» **PROBLEM TO SOLVE**:
Which lines below contain the word "button"? Copy each one.
= Beginning of Section =
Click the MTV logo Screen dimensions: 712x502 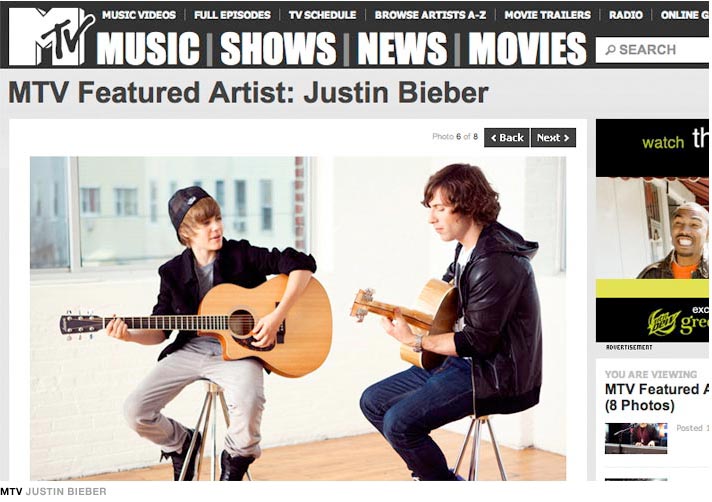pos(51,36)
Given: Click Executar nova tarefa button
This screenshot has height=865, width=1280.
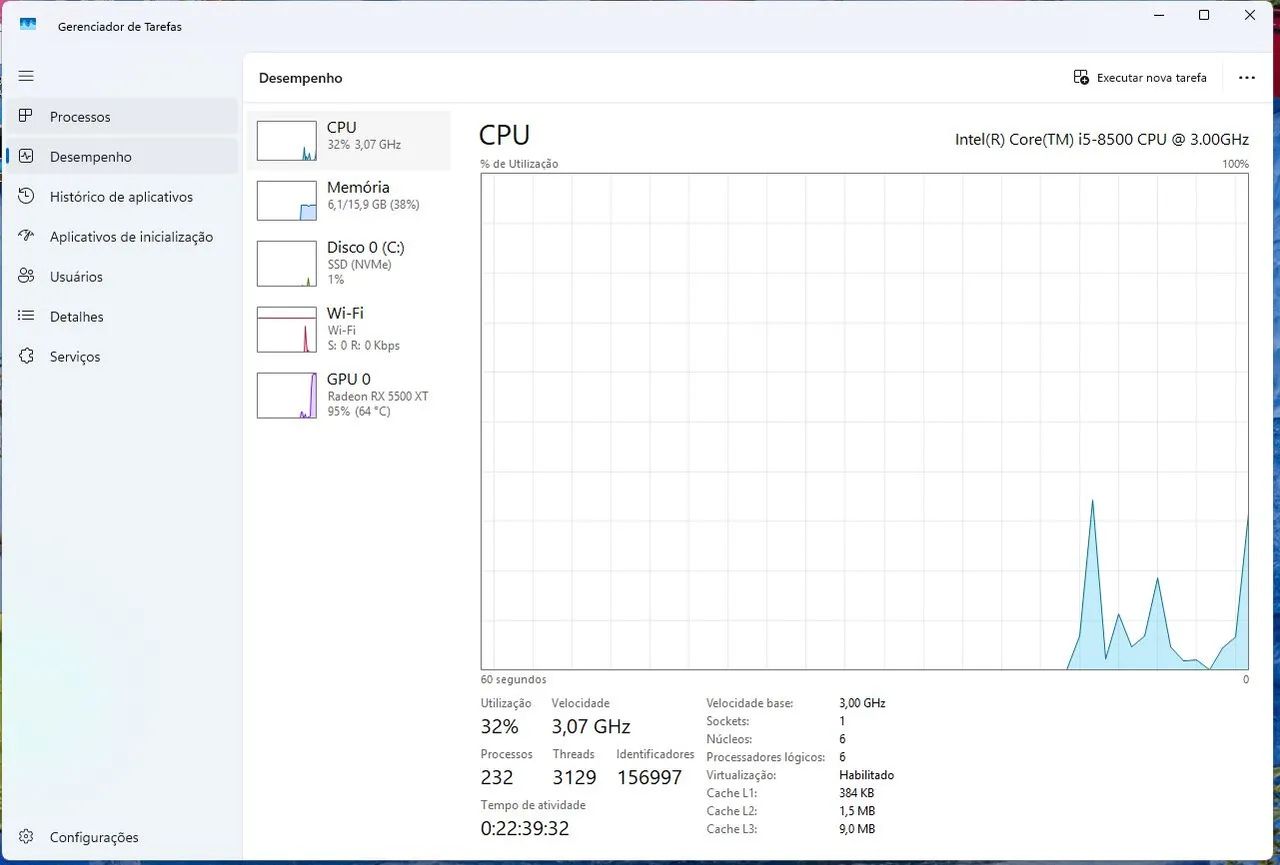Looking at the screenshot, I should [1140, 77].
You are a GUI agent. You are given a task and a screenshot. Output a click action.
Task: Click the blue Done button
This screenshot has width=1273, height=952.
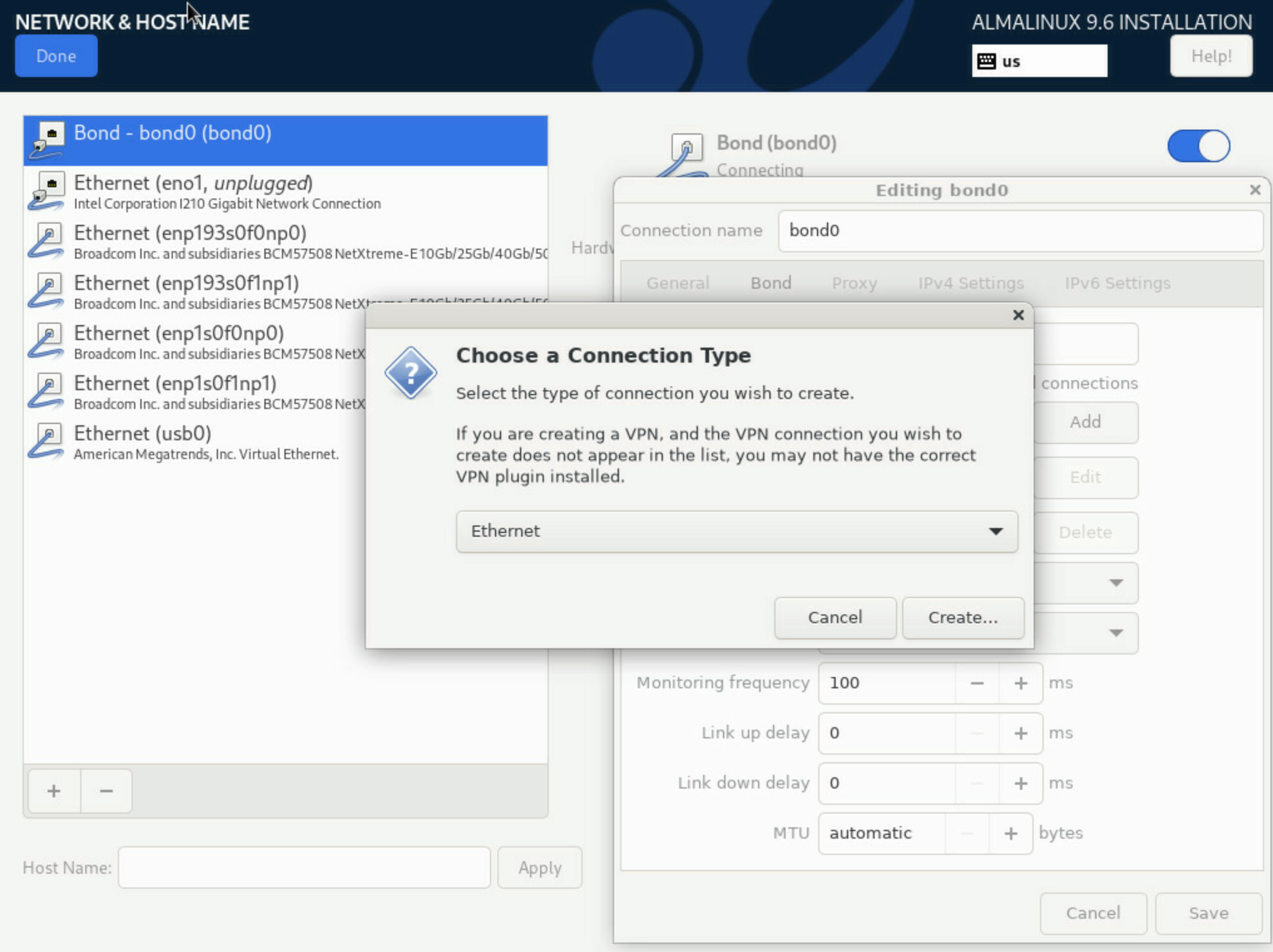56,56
= End of Section =
» **RESPONSE TO THIS EXERCISE**:
Given: Click Executar nova tarefa button
Task: Click the blue Done button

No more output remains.